***** MATERIAL SUPPLIED

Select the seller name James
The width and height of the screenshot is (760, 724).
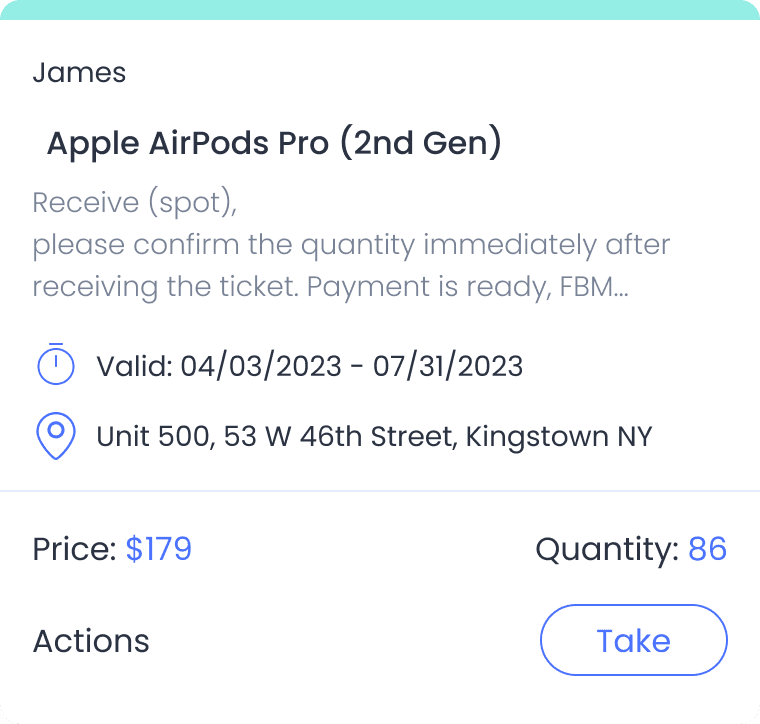coord(80,73)
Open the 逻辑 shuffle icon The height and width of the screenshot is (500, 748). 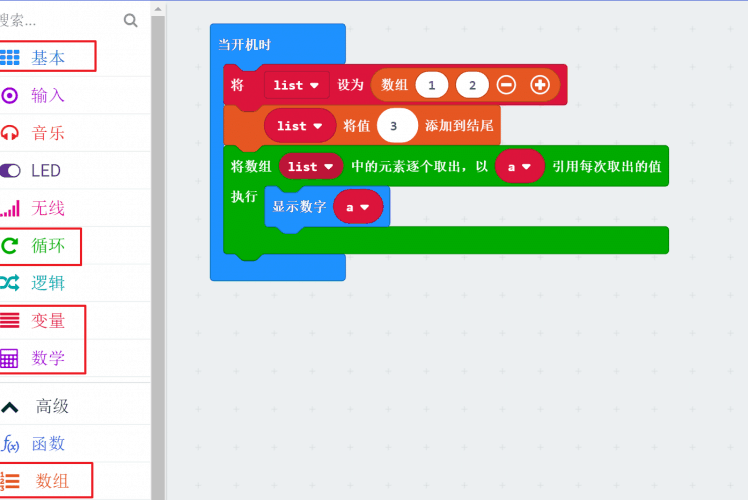pos(10,283)
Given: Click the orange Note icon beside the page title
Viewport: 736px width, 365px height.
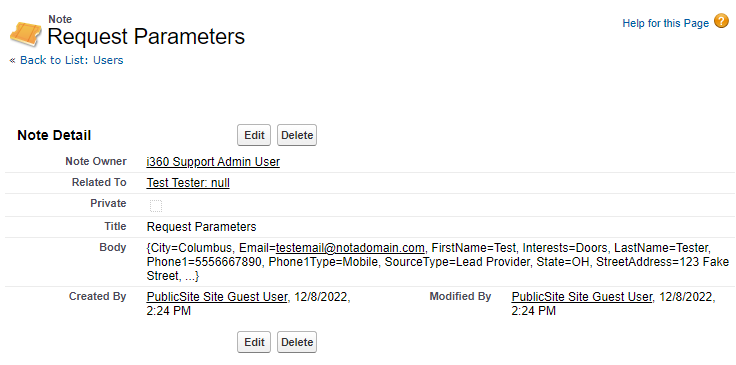Looking at the screenshot, I should pyautogui.click(x=25, y=33).
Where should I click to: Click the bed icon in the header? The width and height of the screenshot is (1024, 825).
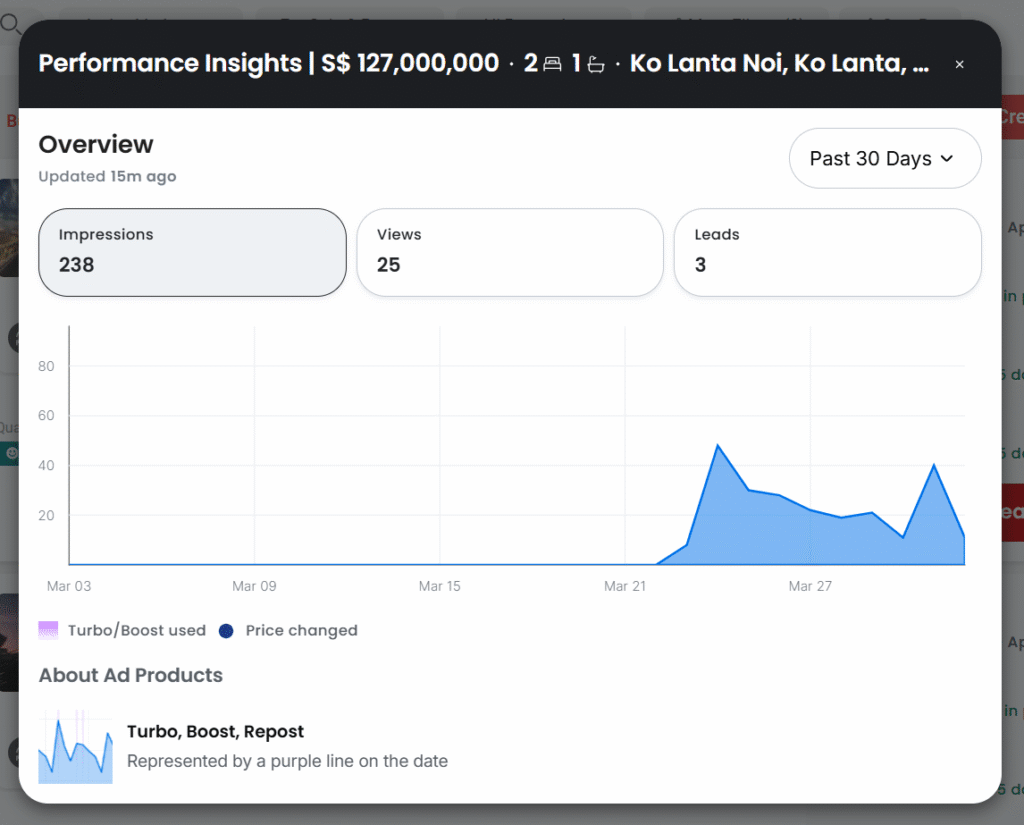point(552,65)
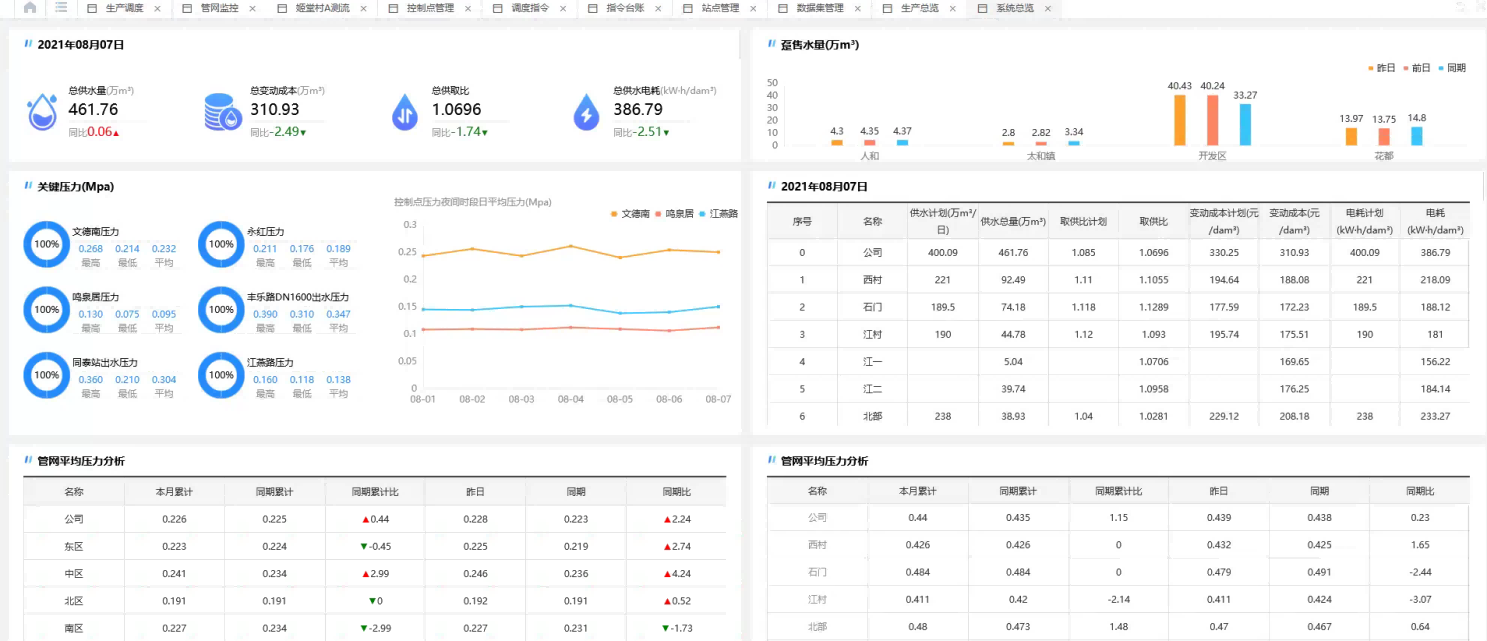Click the 总供水量 water droplet icon
1487x641 pixels.
point(42,112)
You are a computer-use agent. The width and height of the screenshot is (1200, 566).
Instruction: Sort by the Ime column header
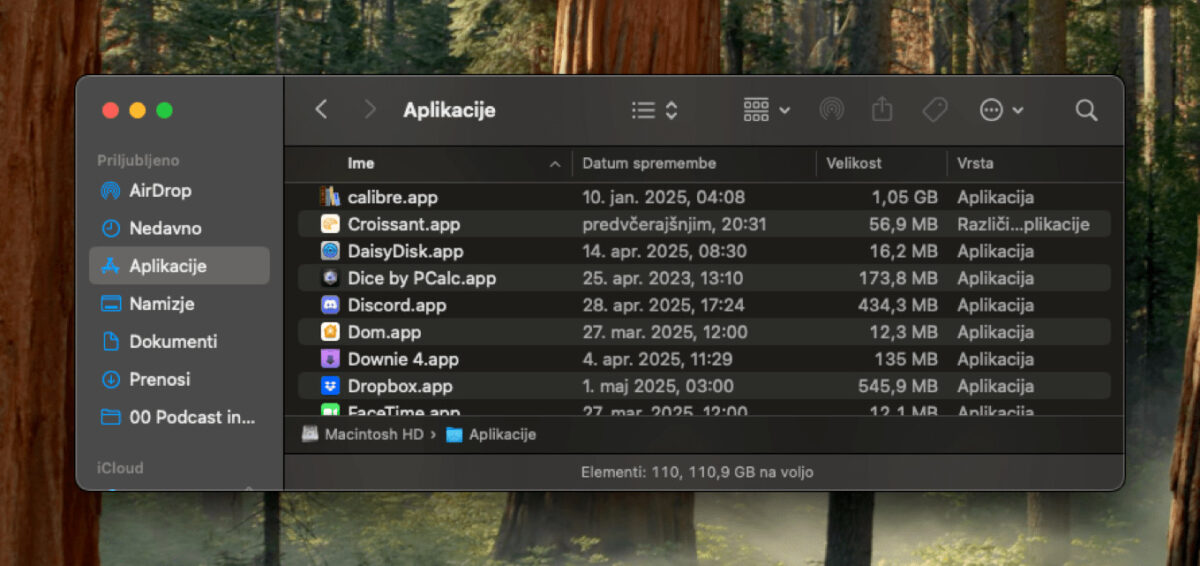tap(361, 163)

**********

THE TASK> Set down exactly the lines between the line containing "You are a computer-use" and the end of the records above, both ends included; pictures stay out.

ANSWER TO THE PROBLEM>
You are a computer-use agent. The width and height of the screenshot is (1200, 566).
Instruction: Sort by the Ime column header
tap(361, 163)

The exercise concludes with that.